YOUR ASSIGNMENT: Line by line, repeat the data below exactly, beginning at the first line and ending at the line with "РИА Верхневолжье (420, 2509)". Omit pictures.
**** INPUT DATA ****
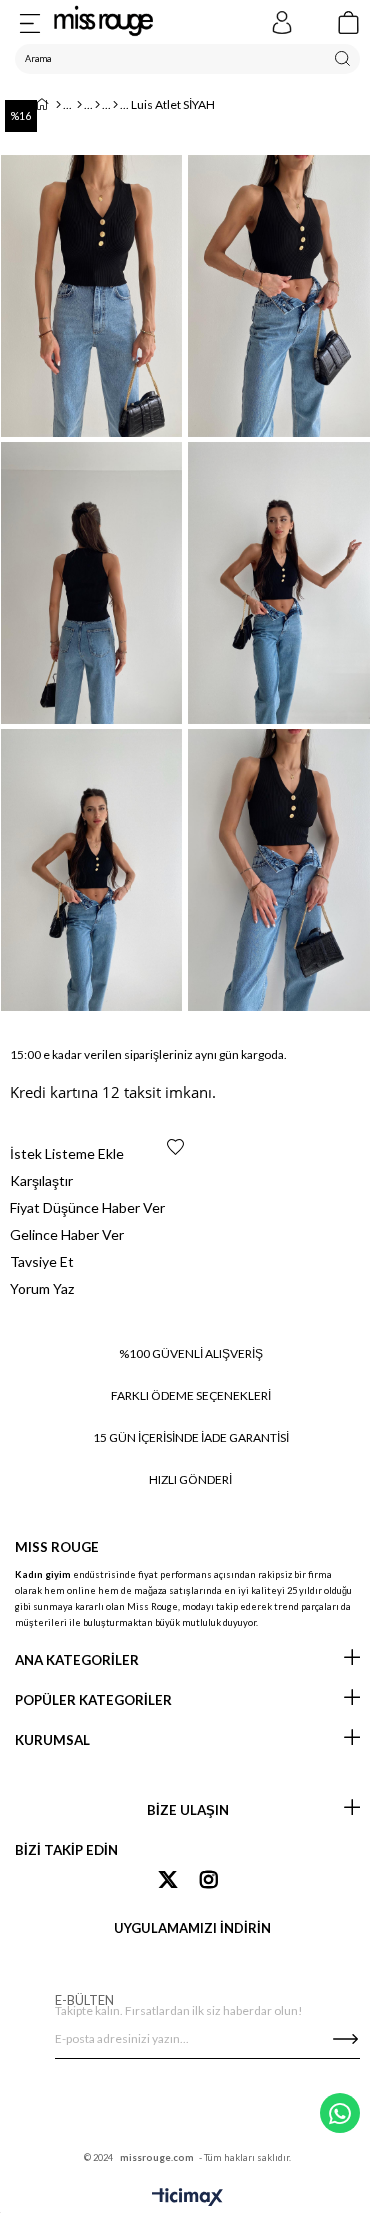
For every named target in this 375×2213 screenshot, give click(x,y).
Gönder (345, 2039)
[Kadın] (79, 105)
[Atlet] (115, 105)
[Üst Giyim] (97, 105)
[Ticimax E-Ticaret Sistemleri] (187, 2198)
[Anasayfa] (58, 105)
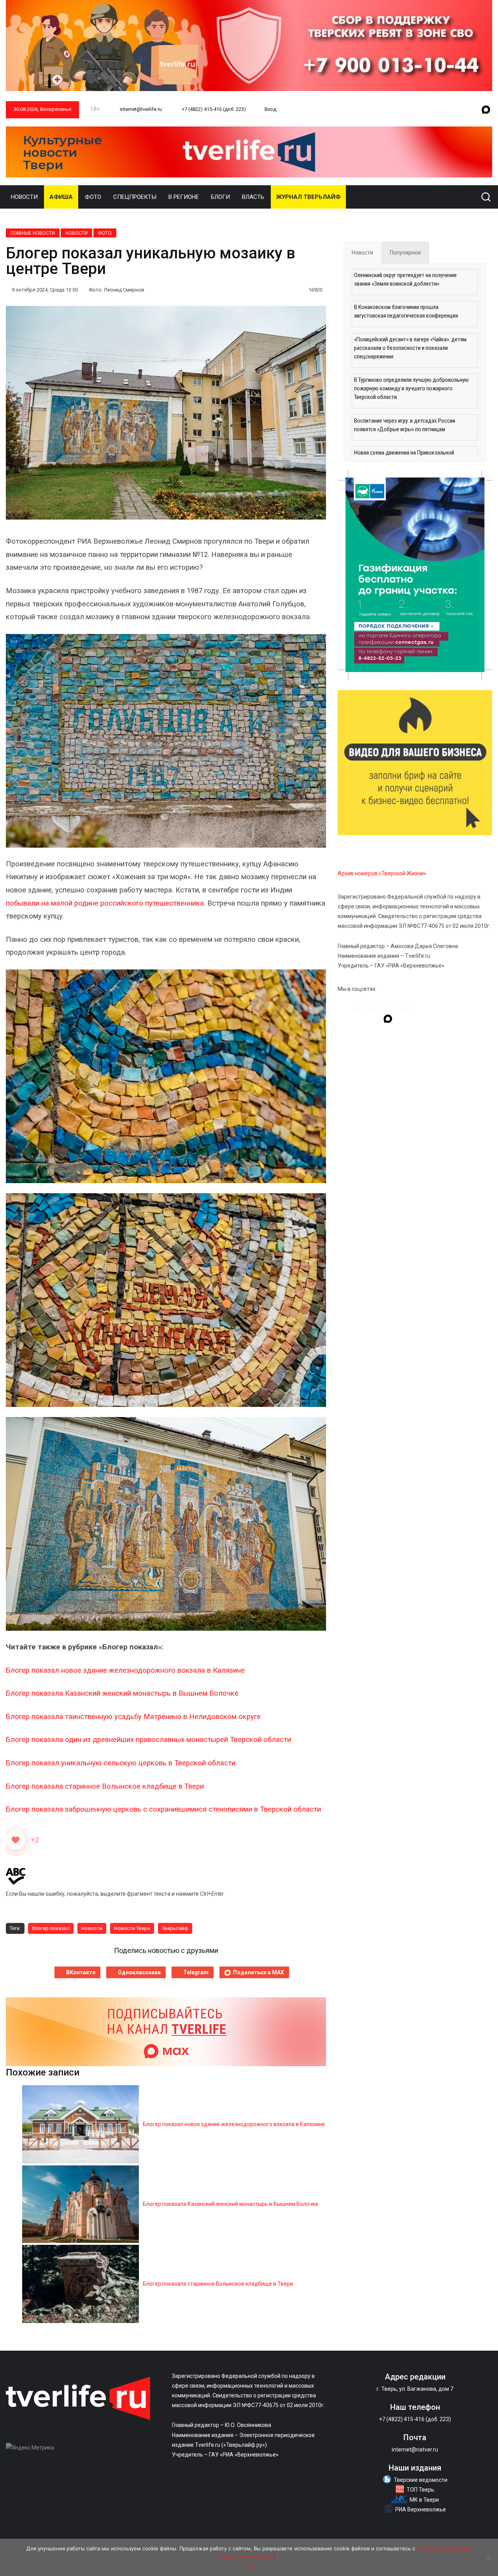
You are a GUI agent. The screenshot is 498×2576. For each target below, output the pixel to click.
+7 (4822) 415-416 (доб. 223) (213, 109)
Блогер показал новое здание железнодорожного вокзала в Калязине (125, 1670)
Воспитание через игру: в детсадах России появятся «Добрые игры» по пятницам (404, 425)
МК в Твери (424, 2500)
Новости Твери (132, 1928)
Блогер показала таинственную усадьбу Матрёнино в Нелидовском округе (134, 1716)
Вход (270, 109)
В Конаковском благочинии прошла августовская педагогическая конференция (406, 311)
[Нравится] (15, 1840)
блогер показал (51, 1928)
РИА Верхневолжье (420, 2509)
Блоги (220, 196)
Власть (253, 196)
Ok (251, 2566)
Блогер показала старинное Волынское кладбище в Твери (105, 1786)
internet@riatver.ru (415, 2449)
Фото (93, 196)
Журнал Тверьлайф (308, 196)
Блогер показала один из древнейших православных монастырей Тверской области (148, 1739)
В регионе (183, 196)
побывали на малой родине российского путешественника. (106, 903)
****
ANSWER TO THE PROBLEM:
For every named target in this 375×2213 screenshot, give click(x,y).
Gönder (345, 2039)
[Kadın] (79, 105)
[Atlet] (115, 105)
[Üst Giyim] (97, 105)
[Ticimax E-Ticaret Sistemleri] (187, 2198)
[Anasayfa] (58, 105)
You are a GUI agent. The screenshot is 498×2576. For each target below, output the pixel to click.
+7 (4822) 415-416 (доб. 223) (213, 109)
Блогер показал новое здание железнодорожного вокзала в Калязине (125, 1670)
Воспитание через игру: в детсадах России появятся «Добрые игры» по пятницам (404, 425)
МК в Твери (424, 2500)
Новости Твери (132, 1928)
Блогер показала таинственную усадьбу Матрёнино в Нелидовском округе (134, 1716)
Вход (270, 109)
В Конаковском благочинии прошла августовская педагогическая конференция (406, 311)
[Нравится] (15, 1840)
блогер показал (51, 1928)
РИА Верхневолжье (420, 2509)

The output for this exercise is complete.